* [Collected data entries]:
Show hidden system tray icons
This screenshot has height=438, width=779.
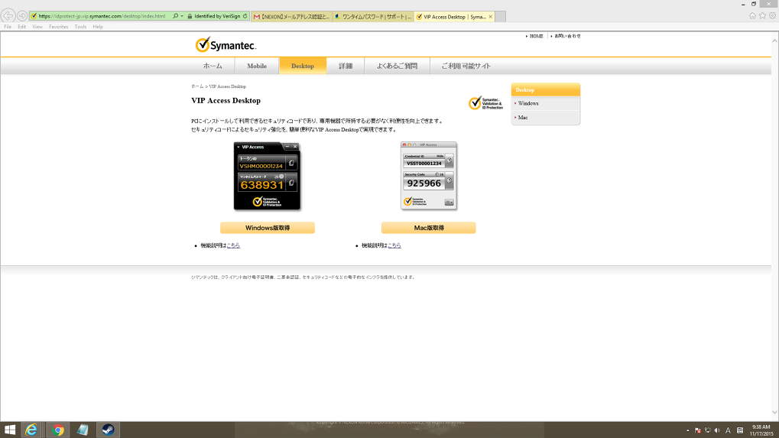point(688,430)
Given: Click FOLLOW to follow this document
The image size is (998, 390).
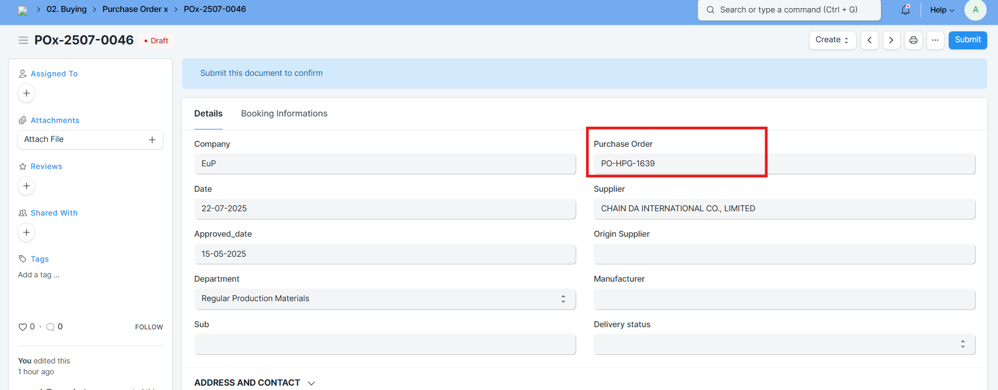Looking at the screenshot, I should (149, 327).

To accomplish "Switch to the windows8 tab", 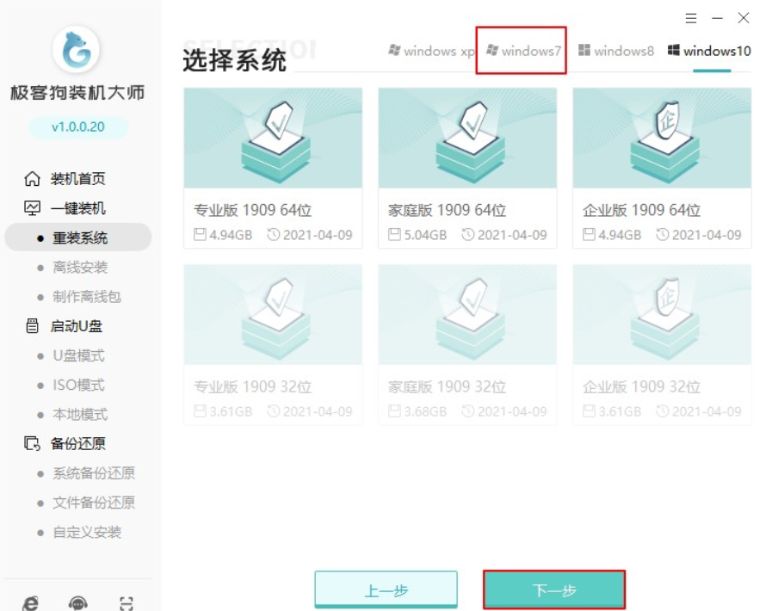I will click(616, 51).
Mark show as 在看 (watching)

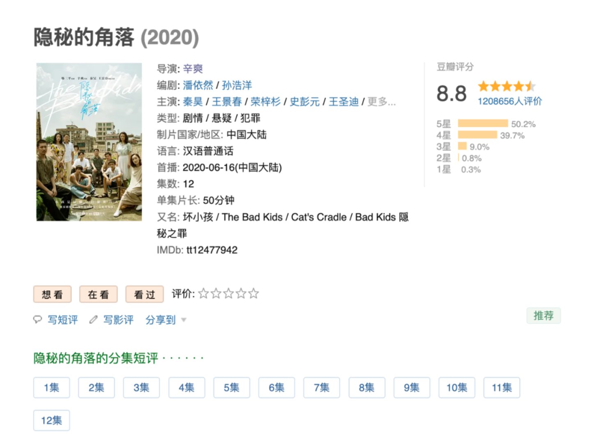pyautogui.click(x=99, y=294)
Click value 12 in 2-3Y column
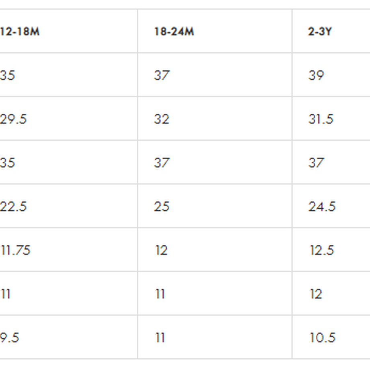 (315, 294)
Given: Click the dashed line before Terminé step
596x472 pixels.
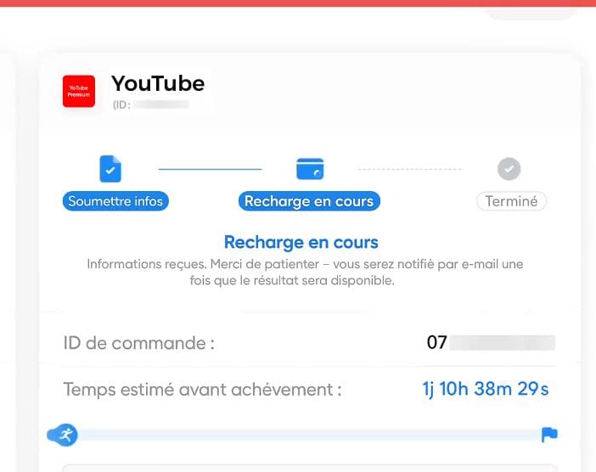Looking at the screenshot, I should [410, 169].
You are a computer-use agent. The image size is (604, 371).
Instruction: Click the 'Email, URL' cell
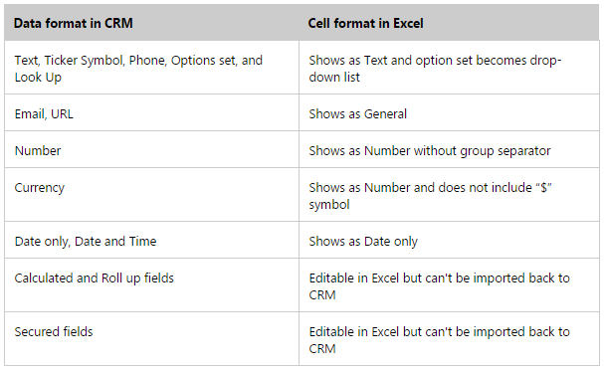point(151,112)
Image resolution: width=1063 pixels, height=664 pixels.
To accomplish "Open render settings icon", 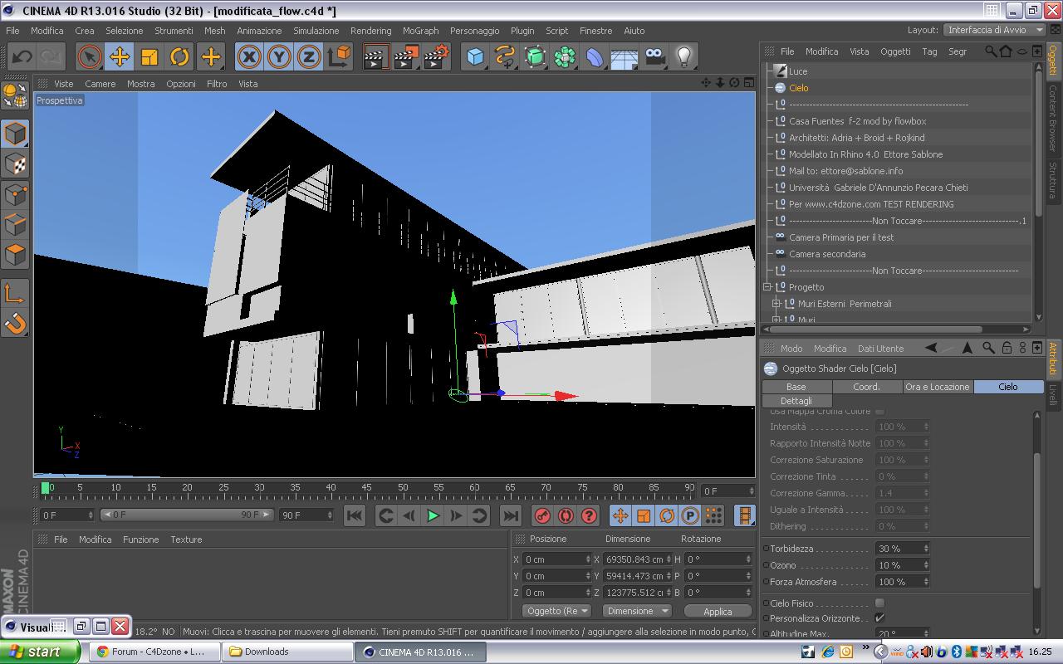I will tap(436, 56).
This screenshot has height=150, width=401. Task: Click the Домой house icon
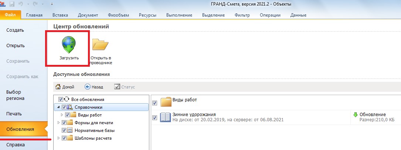click(58, 87)
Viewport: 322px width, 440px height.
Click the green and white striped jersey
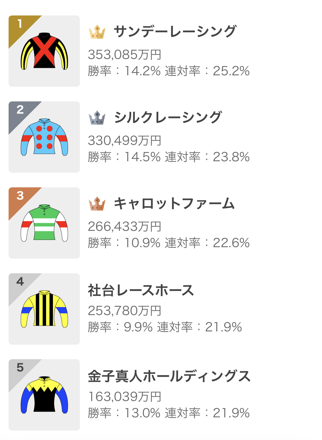click(44, 223)
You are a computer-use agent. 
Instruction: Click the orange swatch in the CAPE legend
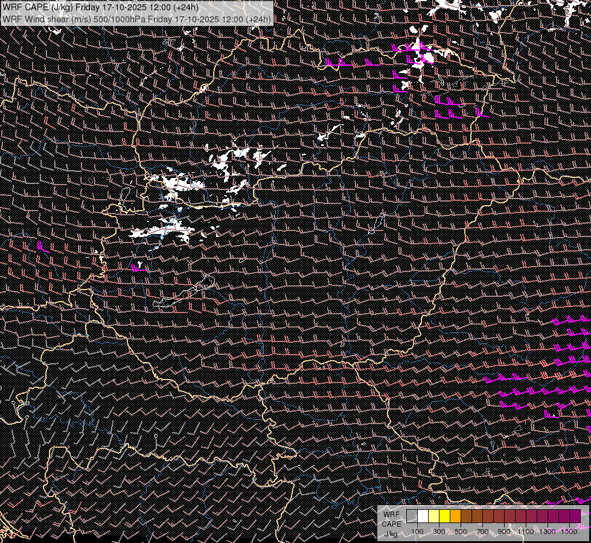tap(455, 516)
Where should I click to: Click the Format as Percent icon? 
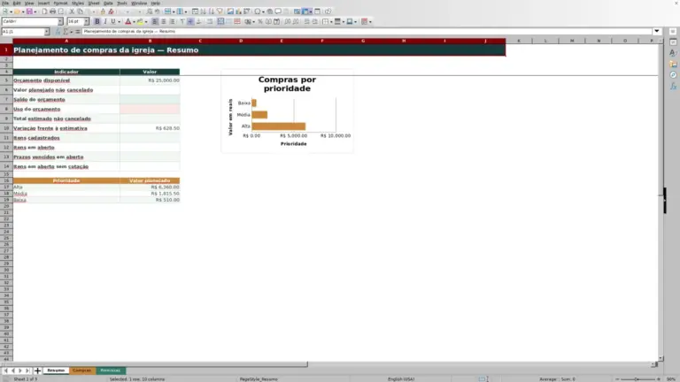coord(260,21)
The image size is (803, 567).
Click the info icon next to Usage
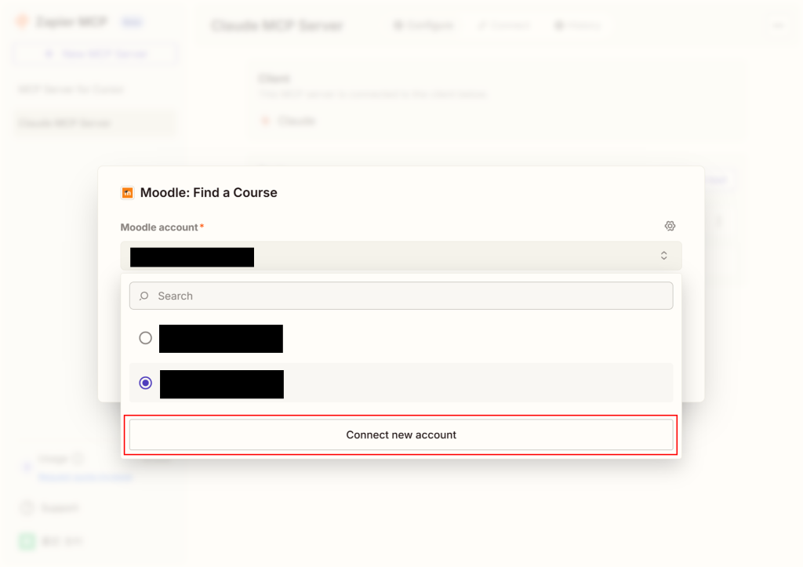[76, 460]
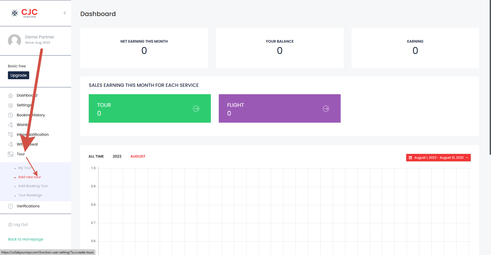Open the August 2023 date range dropdown

tap(438, 158)
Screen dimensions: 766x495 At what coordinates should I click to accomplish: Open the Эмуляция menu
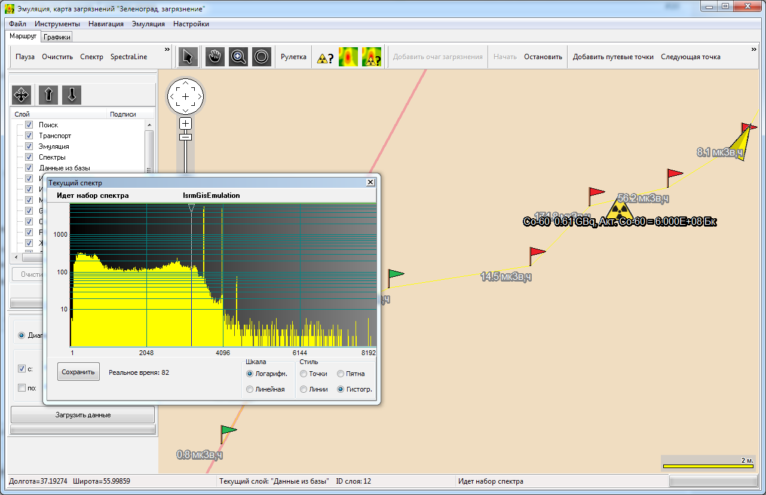click(148, 24)
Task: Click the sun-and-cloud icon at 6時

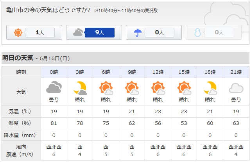Action: pos(106,88)
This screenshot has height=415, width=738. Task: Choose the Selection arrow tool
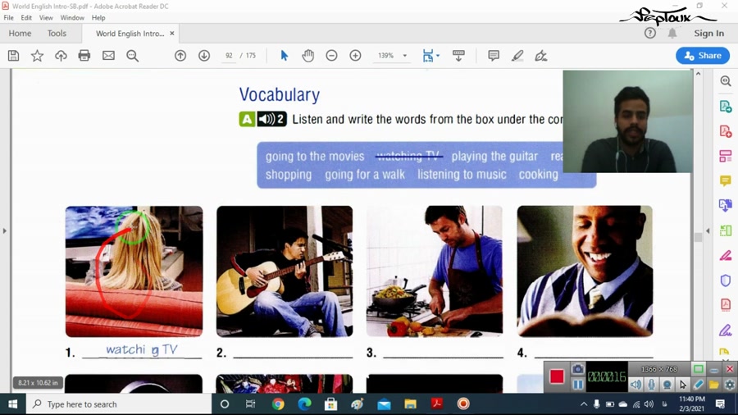click(x=284, y=56)
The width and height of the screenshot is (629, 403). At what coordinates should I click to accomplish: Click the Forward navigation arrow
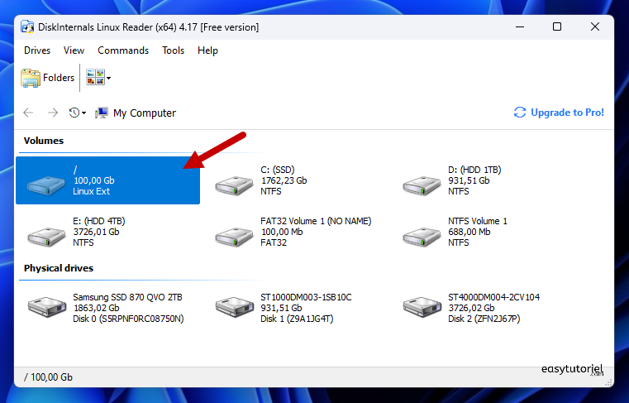click(x=52, y=113)
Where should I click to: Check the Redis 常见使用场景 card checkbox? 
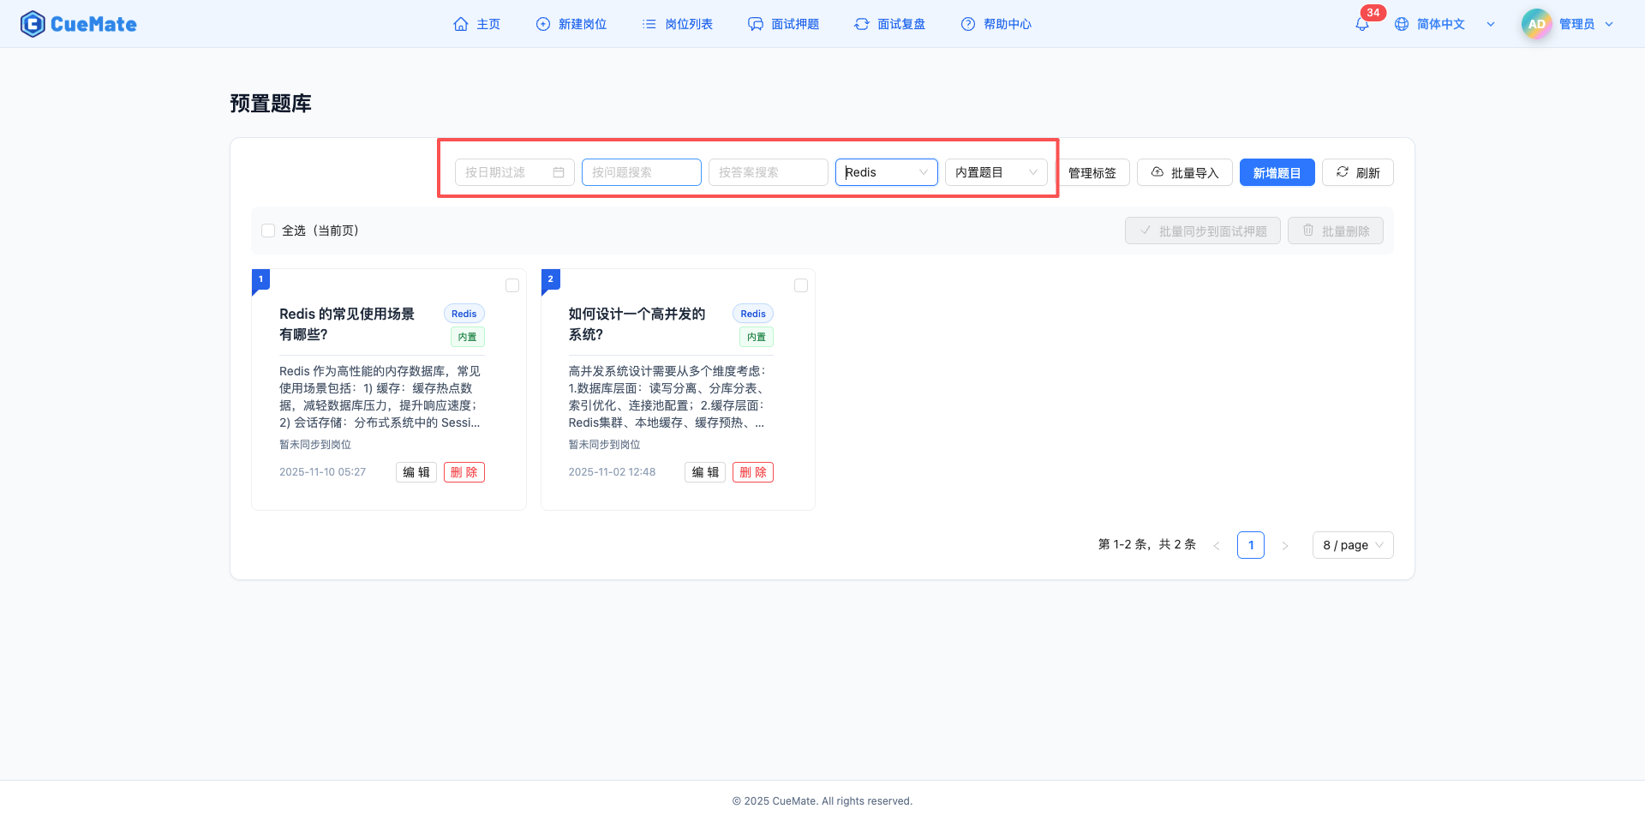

* [EXERCISE AIM]: From the data above, copy each line with the string "Given" in it.

* [RESPONSE AREA]:
Given: Click FOLLOW to follow this document
Given: Click the dashed line before Terminé step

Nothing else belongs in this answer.